§ **How to complete this task**
Retype the records below exactly. Leave nothing out.

§ **Data to process**
○ ○ ○ ○ ○ ○ ○

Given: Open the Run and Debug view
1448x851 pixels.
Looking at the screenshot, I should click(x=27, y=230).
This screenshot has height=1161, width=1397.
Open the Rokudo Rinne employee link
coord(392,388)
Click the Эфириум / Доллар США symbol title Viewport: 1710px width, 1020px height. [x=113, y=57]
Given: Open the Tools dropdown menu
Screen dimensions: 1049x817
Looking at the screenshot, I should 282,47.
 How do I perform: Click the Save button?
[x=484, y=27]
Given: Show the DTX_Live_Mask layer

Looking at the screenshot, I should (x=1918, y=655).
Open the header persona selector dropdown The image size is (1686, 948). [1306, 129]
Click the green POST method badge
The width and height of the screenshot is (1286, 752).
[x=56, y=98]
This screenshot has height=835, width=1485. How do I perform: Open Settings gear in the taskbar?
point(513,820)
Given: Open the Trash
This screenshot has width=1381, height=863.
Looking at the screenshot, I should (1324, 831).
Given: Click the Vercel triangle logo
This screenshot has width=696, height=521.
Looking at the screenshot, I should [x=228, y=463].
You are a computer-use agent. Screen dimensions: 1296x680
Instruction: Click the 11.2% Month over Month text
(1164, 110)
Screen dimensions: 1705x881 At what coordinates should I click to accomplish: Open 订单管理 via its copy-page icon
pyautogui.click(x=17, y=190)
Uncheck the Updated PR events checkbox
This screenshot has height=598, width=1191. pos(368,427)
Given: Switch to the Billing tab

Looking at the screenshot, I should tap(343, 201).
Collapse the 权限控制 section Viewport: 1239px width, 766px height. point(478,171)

○ ○ ○ ○ ○ ○ ○

§ **Task response**
Given: Open the Run and Debug view
1448x851 pixels.
Looking at the screenshot, I should click(x=27, y=230).
This screenshot has height=1161, width=1397.
Open the Rokudo Rinne employee link
coord(392,388)
Click the Эфириум / Доллар США symbol title Viewport: 1710px width, 1020px height. [x=113, y=57]
Given: Open the Tools dropdown menu
Screen dimensions: 1049x817
Looking at the screenshot, I should 282,47.
 How do I perform: Click the Save button?
[x=484, y=27]
Given: Show the DTX_Live_Mask layer

Looking at the screenshot, I should (x=1918, y=655).
Open the header persona selector dropdown The image size is (1686, 948). [1306, 129]
Click the green POST method badge
The width and height of the screenshot is (1286, 752).
[x=56, y=98]
This screenshot has height=835, width=1485. How do I perform: Open Settings gear in the taskbar?
point(513,820)
Given: Open the Trash
This screenshot has width=1381, height=863.
Looking at the screenshot, I should (1324, 831).
Given: Click the Vercel triangle logo
This screenshot has width=696, height=521.
Looking at the screenshot, I should [x=228, y=463].
You are a computer-use agent. Screen dimensions: 1296x680
Instruction: Click the 11.2% Month over Month text
(1164, 110)
Screen dimensions: 1705x881 At what coordinates should I click to accomplish: Open 订单管理 via its copy-page icon
pyautogui.click(x=17, y=190)
Uncheck the Updated PR events checkbox
This screenshot has height=598, width=1191. pos(368,427)
Given: Switch to the Billing tab

Looking at the screenshot, I should tap(343, 201).
Collapse the 权限控制 section Viewport: 1239px width, 766px height. point(478,171)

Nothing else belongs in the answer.